The crowning glory of the Lopezes’ ostentatiousness was made during the 40th wedding anniversary of Eugenio Sr. and Doña Pacita in 1968, said the documents. Eugenio’s gift to his wife was a fabulous neckpiece of dangling emerald-cut diamonds, each stone evenly matched in size and weight with matching earrings and ring, all valued at more than P2 million. Guests numbered in the hundreds with the cream of the country’s society in attendance.
Some of Europe’s royalty who traveled at the expense of the Lopezes were billeted at first class hotels, driven around in limousines and toured [across] the country in chartered planes. Two bands, both from the United States, were hired for at least $100,000 and played throughout the night.
A showpiece was the fountain of champagne that was specially made for the occasion.
In a country that was starving for rice, the ostentatious extravagance of the Lopez wedding anniversary made the people blush with utter shame, the documents said.
It was not surprising, therefore, that the Lopez family was placed among the first 10 targets of Marcos when he declared martial law. In fact, the Lopez clan was considered the number one oligarch in the country at that time.

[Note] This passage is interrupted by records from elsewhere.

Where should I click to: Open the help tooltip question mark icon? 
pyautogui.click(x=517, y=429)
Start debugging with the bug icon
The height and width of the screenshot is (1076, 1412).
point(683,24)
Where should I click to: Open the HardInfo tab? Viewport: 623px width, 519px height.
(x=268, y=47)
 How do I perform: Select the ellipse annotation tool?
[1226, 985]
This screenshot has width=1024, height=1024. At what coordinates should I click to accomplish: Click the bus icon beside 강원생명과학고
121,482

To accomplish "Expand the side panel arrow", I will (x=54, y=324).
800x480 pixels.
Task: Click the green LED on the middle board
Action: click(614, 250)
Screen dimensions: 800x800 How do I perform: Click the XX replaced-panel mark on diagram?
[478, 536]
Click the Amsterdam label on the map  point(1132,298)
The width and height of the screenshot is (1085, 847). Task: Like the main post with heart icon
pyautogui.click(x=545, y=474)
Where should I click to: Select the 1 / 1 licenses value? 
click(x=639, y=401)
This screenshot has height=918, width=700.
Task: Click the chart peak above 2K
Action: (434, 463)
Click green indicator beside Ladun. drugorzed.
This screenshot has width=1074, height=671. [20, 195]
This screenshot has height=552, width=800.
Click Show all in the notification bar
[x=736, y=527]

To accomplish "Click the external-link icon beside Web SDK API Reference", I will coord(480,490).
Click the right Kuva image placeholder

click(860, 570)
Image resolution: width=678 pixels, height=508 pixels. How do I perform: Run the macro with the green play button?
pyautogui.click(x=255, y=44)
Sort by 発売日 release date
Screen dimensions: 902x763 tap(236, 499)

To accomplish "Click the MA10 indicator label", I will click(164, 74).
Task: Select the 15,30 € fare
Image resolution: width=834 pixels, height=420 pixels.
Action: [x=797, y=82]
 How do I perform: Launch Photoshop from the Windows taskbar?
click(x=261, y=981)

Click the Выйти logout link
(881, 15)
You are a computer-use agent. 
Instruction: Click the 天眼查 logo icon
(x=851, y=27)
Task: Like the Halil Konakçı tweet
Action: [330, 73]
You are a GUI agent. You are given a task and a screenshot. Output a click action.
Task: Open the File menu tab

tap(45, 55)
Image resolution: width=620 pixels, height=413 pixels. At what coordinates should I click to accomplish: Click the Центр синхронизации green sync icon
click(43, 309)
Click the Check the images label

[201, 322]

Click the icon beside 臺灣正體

Making sure that the clan would not be able to launch a countermove, Marcos put in jail some of the Lopezes, closed the family’s tri-media network, and ordered the military to run Meralco.
When the Lopezes retook Meralco, ABS-CBN, and other corporations after the EDSA uprising, they claimed that they were victims of the Marcos regime.
But a set of documents gathered by this writer belied their claim, showing that they sold their Meralco shares without duress on Dec. 16, 1974 to Meralco Foundation Incorporated, which assumed the indebtedness of Benpres Holdings in Meralco Securities Corporation to foreign and local banks amounting to P101.1 million.
The deed of sale was guaranteed by the Philippine National Bank through a letter of credit it issued to the foundation for the purchase of the Benpres shares of stocks.
The foundation also assumed Benpres’ P9.5-million debt on stock subscription and an obligation to pay Benpres P48.6 million on its equity, payable by installment over a 10-year period at a 10-percent interest on the unpaid balance.
In other words, what this particular set of documents showed was that the Lopezes were not victims of martial law but were in fact beneficiaries of martial law when Marcos helped them out of their financial mess.
What was ironic was that the takeover by the Lopez family of the Meralco after the EDSA revolt was shrouded in mystery despite President Aquino’s avowed policy of full disclosure and transparency.
The same set of documents had this to say on the claim of the Lopezes:
“There may be some truth to the claim that the Lopezes were victims of the Marcos regime and they were only asking for what may have been taken from them in the past. But one important question must be asked: Why are the wealthy Lopezes favored over thousands of other victims of the Marcos regime? Hundreds of sons and daughters have been salvaged or been made to disappear and their families have not been compensated.
“Many ordinary people who resisted the Marcos regime have been tortured or disabled and they have not been compensated.
“Many small businessmen lost their businesses during those dark years and they have not been compensated.
“The government has limited resources and a long list of Marcos victims to be compensated — why do the multi-millionaire Lopezes get priority?
“Whatever happened to our much-touted fundamental option for the poor?
“It has been said so many times, that the dictator is gone, but the structure of dictatorship remains. The institutions and systems, which preserved the monopoly of political power and wealth of a few, are still intact.
“One manifestation of this continuing malady is the reemergence of the old oligarchies, the powerful and wealthy families that dominated the country before Marcos cracked the whip,” said the documents.